In the run-up to COP26, 23 federal agencies released their Climate Action Plans (CAPs) for adaptation and resilience.

The plans respond to President Biden’s Executive Order 14008, Tackling the Climate Crisis at Home and Abroad, which directs agencies to identify their most significant climate risks and vulnerabilities, along with action plans to address them. We reviewed several of these—including those from the U.S. Agency for International Development, the U.S. Department of Agriculture (USDA), the U.S. Army Corps of Engineers, and the U.S. Department of the Interior (DOI)—and found common themes and opportunities for deeper collaboration.

Recurring themes in the CAPs include the need to:

  • Build and modernize critical infrastructure to be “climate-ready”;
  • Provide actionable data, information, tools, and projections for stakeholders to evaluate climate vulnerabilities and risks;
  • Promote climate-resistant lands, water, and cultural resources;
  • Promote climate considerations through grant applications and other economic development programs; and
  • Foster and enhance the resilience of vulnerable communities.

All plans also point to the value of increasing the “climate literacy” of their entire workforce and the stakeholders they serve.

Coordination: The Devil Is in the Details

Addressing these concerns would represent strong steps in the right direction. But most plans we reviewed could benefit from a more robust approach to cross-agency and stakeholder coordination. Federal agencies will, of course, work together via high-level forums such as the National Climate Task Force and Council on Environmental Quality. However, specifics in each CAP on coordinating with other agencies would help ensure the execution of cross-agency priority climate actions. For example, detailed coordination plans for engaging and supporting tribal and indigenous populations—which many CAPs called for—could improve outcomes for climate-resistant communities.

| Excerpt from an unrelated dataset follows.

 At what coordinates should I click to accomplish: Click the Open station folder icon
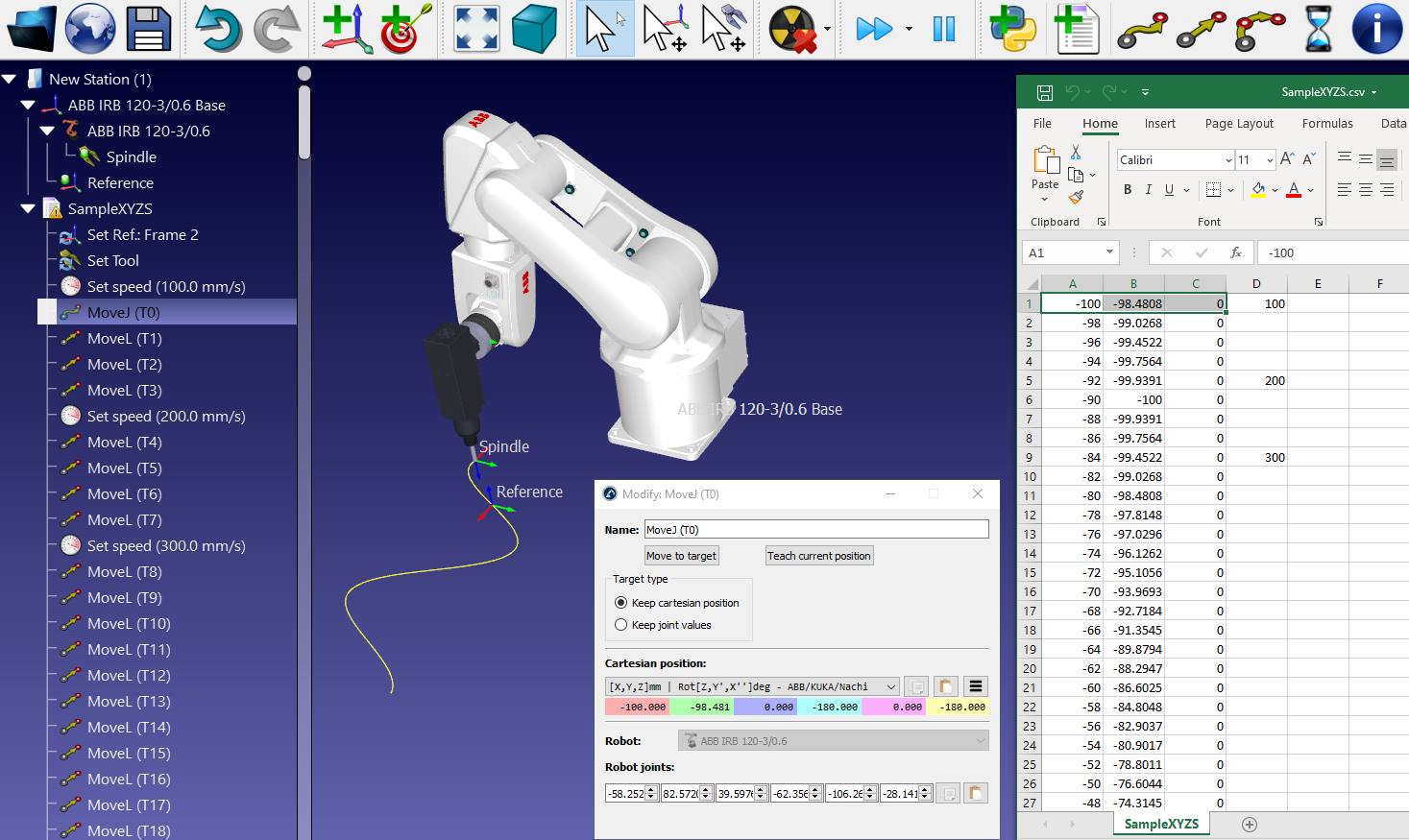coord(31,28)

The plans also outline multiple areas where overlapping departmental responsibilities call for collaborative climate risk planning. For example, CAPs for the USDA and EPA both discuss water quality as more precipitation—expected in central and eastern parts of the U.S.—increases runoff and erosion, damaging soil health and water quality and causing downstream impacts like eutrophication and hypoxia. Nitrogen runoff from fertilizers and manure is the largest contributor to numerous hypoxic or “dead zones” in the U.S., including the largest ones in the Gulf of Mexico and the Chesapeake Bay. Nitrogen fertilizers are also the leading source of greenhouse gas emissions from agriculture. Yet neither USDA’s nor EPA’s plan mentions the other agency or ways that cooperation might reduce nitrogen runoff.

Wildfires are another substantial climate risk with opportunities for collaborative solutions across departments and agencies. The DOI’s Bureau of Land Management and National Park Service and the USDA’s Forest Service all manage enormous areas at heightened risk from wildland fires. The DOI’s climate action plan identifies areas and dozens of departments or agencies for federal coordination, suggesting actions that it and sister agencies and other non-federal partners, such as states and tribes, can coordinate on. It also pinpoints activities that cross over management responsibilities, such as identifying at-risk lands and coordinating on information management. Yet the USDA’s only mention of DOI is that it will coordinate with its Climate Adaptation Science Centers.

The CAPs we reviewed did a thorough job of identifying key risks and actions, following a standardized format. But they often failed to showcase how coordination across agency responsibilities could better address the highlighted risks. This raises unwelcome possibilities of inaction, redundancies, or multiple agencies inadvertently working at odds with one another.  Subsequent planning would benefit from detailed coordination approaches to accelerate—rather than stall or hinder—adaptation and resilience.